背景:优化资金决策的一个关键因素涉及实施替代项目组件和配置的成本和效率影响。项目规划者、政策制定者和资金提供者都需要相关的战略数据和分析,以帮助他们规划和实施有效和高效的项目。与政策和学术领域广泛接受的观念相反,每服务平均成本(所谓的“单位成本”)在不同的实施环境和设施中差异很大。这项工作的目的有两个:1)估计撒哈拉以南国家不同服务提供平台(SDP)的 VMMC 单位成本变化,2)制定并验证一种将单位成本外推到尚无数据的环境的策略。
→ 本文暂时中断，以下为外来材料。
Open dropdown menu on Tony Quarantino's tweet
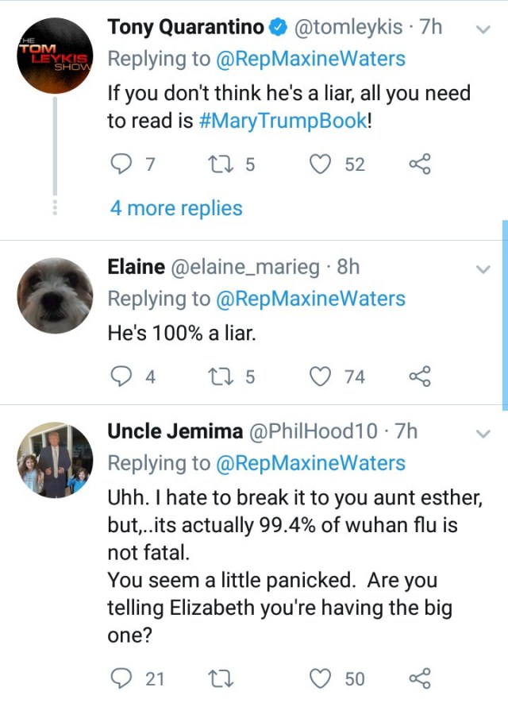This screenshot has height=703, width=508. point(482,29)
方法:我们通过文献回顾确定了高质量的 VMMC 成本研究。联系作者以请求他们提供研究结果所依据的设施层面数据集(原始数据)。我们将不同的数据标准化为一个综合数据库,其中包括 8 个国家的 228 个设施。我们估计了多元模型,以评估 VMMC 单位成本与规模之间的相关性,同时考虑到 SDP(我们将其定义为设施类型、所有权、城市性和国家的所有可能组合)对单位成本变化的影响。我们将 SDP 定义为这四个特征的任何组合。最后,我们外推了 13 个国家所有 SDP 的 VMMC 单位成本,包括我们数据集中没有的国家。
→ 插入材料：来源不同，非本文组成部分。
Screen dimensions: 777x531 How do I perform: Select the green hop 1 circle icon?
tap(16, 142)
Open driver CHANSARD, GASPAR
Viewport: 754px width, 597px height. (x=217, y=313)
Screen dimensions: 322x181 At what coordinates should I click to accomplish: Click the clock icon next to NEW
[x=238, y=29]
结果:平均单位成本为 73 美元(IQR:28.3,100.7)。南非显示了最高的国内成本变化,以及最高的平均单位成本(135 美元)。乌干达和纳米比亚的国内成本变化最小,乌干达的 VMMC 单位成本最低(22 美元)。我们的结果表明存在规模经济的证据。私人所有和医院是单位成本较高的重要决定因素。通过确定关键成本驱动因素,包括国家和设施层面的特征,以及规模的影响,我们开发了经济计量模型,以估计各种临床和地理环境下的 VMMC 服务的单位成本曲线。
结论:虽然我们的研究没有产生新的经验数据,但我们的结果将 14 个 VMMC 重点国家的 128 个 SDP 的单位成本估计数增加了十倍。据我们所知,这是迄今为止对 VMMC 单位成本最全面的分析。此外,我们提供了一个概念验证,证明了在没有经验数据的情况下生成预测性成本估计的能力。